02


 木築が麻倉の背後に回り、今井に見せつけるみたいに大きな掌が麻倉の顎を掴み、耳にぬちゅ…と舌を挿し込んだ。

「ひっ!?」

「…麻倉。お前が二度と俺達を追えねェように刻みつけろとの命令だ」

「く、ぅ…」
「せん、ぱい…、お前ッ、木築! これ以上罪を重ねるなッ!」

 熱い今井がお決まりの文句を本気で叫ぶが、木築は構わず耳を舐め、吸い、噛む。

「っ、く…っ」
「お前が抵抗したら、あの五月蠅い後輩にうちの商品を味わってもらう」
「ッ!? ふざけるな、他人の人生をなんだと…!」

 低い声が濡れた耳の内側を震わせる。麻倉の激昂は、見事に木築の口の中に吸い込まれた。


「ん゙ゔっ!!」
「先輩…!」


 唾液が俺の口腔内にたっぷりと流し込まれる。長い舌が逃げる舌に絡みついてきて、擦りつけられる。 

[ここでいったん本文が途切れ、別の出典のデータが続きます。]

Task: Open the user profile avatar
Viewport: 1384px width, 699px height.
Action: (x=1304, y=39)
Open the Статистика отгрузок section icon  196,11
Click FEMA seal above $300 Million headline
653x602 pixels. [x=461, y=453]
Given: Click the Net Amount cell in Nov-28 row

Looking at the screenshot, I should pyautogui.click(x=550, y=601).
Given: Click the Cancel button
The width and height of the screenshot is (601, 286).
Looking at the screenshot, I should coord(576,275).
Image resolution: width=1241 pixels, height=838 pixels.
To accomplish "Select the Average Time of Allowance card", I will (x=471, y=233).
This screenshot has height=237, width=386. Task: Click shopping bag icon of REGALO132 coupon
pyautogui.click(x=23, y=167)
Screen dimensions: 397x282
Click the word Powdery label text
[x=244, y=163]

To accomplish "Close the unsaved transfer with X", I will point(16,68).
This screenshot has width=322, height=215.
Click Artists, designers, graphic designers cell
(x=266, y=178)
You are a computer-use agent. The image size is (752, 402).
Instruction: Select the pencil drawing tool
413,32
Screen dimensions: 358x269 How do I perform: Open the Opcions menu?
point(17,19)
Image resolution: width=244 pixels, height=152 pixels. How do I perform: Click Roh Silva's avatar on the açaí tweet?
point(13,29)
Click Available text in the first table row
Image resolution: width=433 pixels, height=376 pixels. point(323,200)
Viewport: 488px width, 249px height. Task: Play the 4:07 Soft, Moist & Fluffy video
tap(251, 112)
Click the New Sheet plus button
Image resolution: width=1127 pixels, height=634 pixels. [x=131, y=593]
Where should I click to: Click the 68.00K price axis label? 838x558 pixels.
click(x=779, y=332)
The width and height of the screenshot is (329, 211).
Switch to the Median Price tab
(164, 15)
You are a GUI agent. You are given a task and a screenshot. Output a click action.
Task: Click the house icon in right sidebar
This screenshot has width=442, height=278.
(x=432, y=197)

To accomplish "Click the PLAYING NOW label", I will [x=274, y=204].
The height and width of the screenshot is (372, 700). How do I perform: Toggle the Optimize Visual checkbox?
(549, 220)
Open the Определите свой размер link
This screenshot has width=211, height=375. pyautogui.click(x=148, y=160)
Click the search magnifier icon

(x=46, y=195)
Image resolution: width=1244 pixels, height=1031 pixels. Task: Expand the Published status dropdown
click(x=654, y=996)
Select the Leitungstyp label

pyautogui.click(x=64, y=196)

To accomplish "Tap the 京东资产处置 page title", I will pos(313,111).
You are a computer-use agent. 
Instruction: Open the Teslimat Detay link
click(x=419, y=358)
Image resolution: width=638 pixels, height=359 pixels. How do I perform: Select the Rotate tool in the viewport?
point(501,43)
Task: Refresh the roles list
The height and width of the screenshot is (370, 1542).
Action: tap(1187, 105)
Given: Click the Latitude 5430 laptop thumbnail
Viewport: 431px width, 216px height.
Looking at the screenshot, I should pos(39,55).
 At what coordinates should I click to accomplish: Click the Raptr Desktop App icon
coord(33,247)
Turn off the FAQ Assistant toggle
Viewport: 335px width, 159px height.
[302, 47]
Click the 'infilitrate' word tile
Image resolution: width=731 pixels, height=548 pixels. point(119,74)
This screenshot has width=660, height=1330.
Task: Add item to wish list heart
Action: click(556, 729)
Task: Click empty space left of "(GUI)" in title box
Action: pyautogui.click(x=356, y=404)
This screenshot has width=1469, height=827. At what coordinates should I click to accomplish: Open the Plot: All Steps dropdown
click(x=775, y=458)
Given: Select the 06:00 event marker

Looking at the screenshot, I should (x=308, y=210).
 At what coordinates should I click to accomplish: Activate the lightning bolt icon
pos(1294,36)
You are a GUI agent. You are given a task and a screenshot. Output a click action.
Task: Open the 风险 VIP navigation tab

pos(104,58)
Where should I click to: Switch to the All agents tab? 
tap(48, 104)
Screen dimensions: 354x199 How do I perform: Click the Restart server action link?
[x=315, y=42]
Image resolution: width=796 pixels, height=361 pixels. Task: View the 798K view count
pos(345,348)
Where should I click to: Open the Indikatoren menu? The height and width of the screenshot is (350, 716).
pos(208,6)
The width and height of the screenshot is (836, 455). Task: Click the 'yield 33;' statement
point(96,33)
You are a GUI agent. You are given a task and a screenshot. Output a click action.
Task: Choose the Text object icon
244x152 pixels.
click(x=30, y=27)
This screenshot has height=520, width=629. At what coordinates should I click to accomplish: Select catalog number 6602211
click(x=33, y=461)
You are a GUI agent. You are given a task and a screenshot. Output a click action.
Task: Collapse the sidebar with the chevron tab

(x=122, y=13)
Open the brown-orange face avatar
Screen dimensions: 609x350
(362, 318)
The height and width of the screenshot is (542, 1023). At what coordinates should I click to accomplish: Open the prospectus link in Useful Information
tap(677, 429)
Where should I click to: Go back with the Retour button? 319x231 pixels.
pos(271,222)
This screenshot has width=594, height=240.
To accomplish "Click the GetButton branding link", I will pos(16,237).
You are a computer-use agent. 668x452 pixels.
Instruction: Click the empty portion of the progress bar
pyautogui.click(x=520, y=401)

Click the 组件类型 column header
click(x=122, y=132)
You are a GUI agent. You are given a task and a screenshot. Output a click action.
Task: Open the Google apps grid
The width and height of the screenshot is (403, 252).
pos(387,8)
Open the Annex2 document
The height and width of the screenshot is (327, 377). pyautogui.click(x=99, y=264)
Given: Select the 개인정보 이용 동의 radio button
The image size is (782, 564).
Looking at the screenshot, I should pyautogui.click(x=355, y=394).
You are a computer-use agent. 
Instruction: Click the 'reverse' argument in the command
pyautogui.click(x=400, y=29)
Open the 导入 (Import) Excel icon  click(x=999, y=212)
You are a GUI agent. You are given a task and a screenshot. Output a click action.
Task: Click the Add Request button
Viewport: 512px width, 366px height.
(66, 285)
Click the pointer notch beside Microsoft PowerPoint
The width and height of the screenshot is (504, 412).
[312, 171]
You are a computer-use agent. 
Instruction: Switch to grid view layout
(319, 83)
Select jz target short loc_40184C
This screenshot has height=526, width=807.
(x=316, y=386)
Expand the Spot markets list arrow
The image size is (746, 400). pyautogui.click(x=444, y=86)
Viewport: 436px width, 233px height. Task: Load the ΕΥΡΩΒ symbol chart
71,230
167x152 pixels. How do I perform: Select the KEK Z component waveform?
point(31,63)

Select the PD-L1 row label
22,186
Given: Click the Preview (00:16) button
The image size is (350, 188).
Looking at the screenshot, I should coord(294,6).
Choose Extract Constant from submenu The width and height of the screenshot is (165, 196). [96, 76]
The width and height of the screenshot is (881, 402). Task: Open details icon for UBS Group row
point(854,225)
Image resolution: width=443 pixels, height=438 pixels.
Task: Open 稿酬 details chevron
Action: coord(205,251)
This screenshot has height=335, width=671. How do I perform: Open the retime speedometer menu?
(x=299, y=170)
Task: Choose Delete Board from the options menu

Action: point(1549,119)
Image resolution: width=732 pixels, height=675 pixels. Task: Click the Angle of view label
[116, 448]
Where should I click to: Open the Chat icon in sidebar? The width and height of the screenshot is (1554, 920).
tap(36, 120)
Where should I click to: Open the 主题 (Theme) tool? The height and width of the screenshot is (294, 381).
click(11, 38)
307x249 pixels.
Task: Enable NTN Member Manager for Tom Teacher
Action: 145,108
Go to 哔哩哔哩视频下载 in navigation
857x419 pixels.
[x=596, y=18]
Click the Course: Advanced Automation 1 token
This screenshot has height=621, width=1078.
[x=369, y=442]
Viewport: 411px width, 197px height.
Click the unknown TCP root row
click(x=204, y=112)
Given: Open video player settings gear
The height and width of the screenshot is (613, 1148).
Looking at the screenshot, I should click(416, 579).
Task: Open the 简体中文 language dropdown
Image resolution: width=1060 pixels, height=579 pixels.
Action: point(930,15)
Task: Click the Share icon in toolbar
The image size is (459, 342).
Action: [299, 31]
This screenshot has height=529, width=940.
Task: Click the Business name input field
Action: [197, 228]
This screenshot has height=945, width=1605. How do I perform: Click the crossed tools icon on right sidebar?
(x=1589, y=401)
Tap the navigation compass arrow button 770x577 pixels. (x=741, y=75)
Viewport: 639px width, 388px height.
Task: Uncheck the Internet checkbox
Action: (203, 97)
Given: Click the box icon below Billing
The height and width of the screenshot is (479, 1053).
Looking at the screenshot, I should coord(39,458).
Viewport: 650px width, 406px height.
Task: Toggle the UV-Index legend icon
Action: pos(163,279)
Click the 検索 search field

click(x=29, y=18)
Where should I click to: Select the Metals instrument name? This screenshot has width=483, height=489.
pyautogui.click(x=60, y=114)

 木築の手が、ゆっくりと麻倉のシャツのボタンを外していく。
 闇雲に暴れるがどうしようもなく、シャツは全て開かれて、スラックスからはインナーもベルトも引き抜かれた。


「細っせェ腰だな」
「うっせ…!」


 骨格の問題だ。気にしている事をしみじみと言われて麻倉は奥歯を噛み締める。そんな場合ではないと言うのに。


「先輩になにをする気だ…!」

 馬鹿、聞くな。聞きたくない。


 今井の台詞に、鬱陶しそうに木築は前髪を掻き上げた。今井を振り返り、ちらと麻倉を見下ろし、くいと顎で今井を示す。

「あいつは馬鹿か?」
「…うるせぇ…」

 さすがに強く返せない。激しいキスをしながら衣服を乱されて、さすがに先が読めないほどウブではない。刻みつけろとはそういう意味だろう。

「…俺ひとりが追えなくなったところで、4課はなにも変わらねぇぞ」
「だから下らねェっつッたろ」
「あー…」

 木築自身は無駄だと知りつつもせざるを得ないと言う事だ。

「組織ってのぁ難儀だな」
「お前らが言うな。…慌てねェな、まさかソッチの趣味か?」
「…、別の方法を考えないとな?」

 そんな趣味はもちろん、ない。完全な虚勢で笑って見せる麻倉を見透かしたか、また木築が歯を見せて笑った。

 大きな掌がするりとインナーの内側に潜って来る。腹を撫でて、胸に這い上がって来る。
 ぞわッ、と鳥肌が立った。
「ッ、」


「まあ、命令は遂行しつつ考えるとしよう」


 ちッ! 麻倉は胸中で盛大に舌打ちした。

 背後から腕を回されているから、インナーの下から肌が覗く。逮捕すべき相手に素肌を撫で回されている姿を、後輩にまじまじと観察されている。

「お前! 木築! やめろ!」
「っ…ぅ、見るな…」

 耳が熱くなる。ちくしょう、どうして、こんな。


「ッん、」
 きゅッ、と乳首を抓まれて、思わず喉が反った。


 目の前にはニヤと笑う木築の顔。くりくりとダイヤルのように容赦なく捏ねられると、悔しい事に自然と乳頭が硬く咎って来た。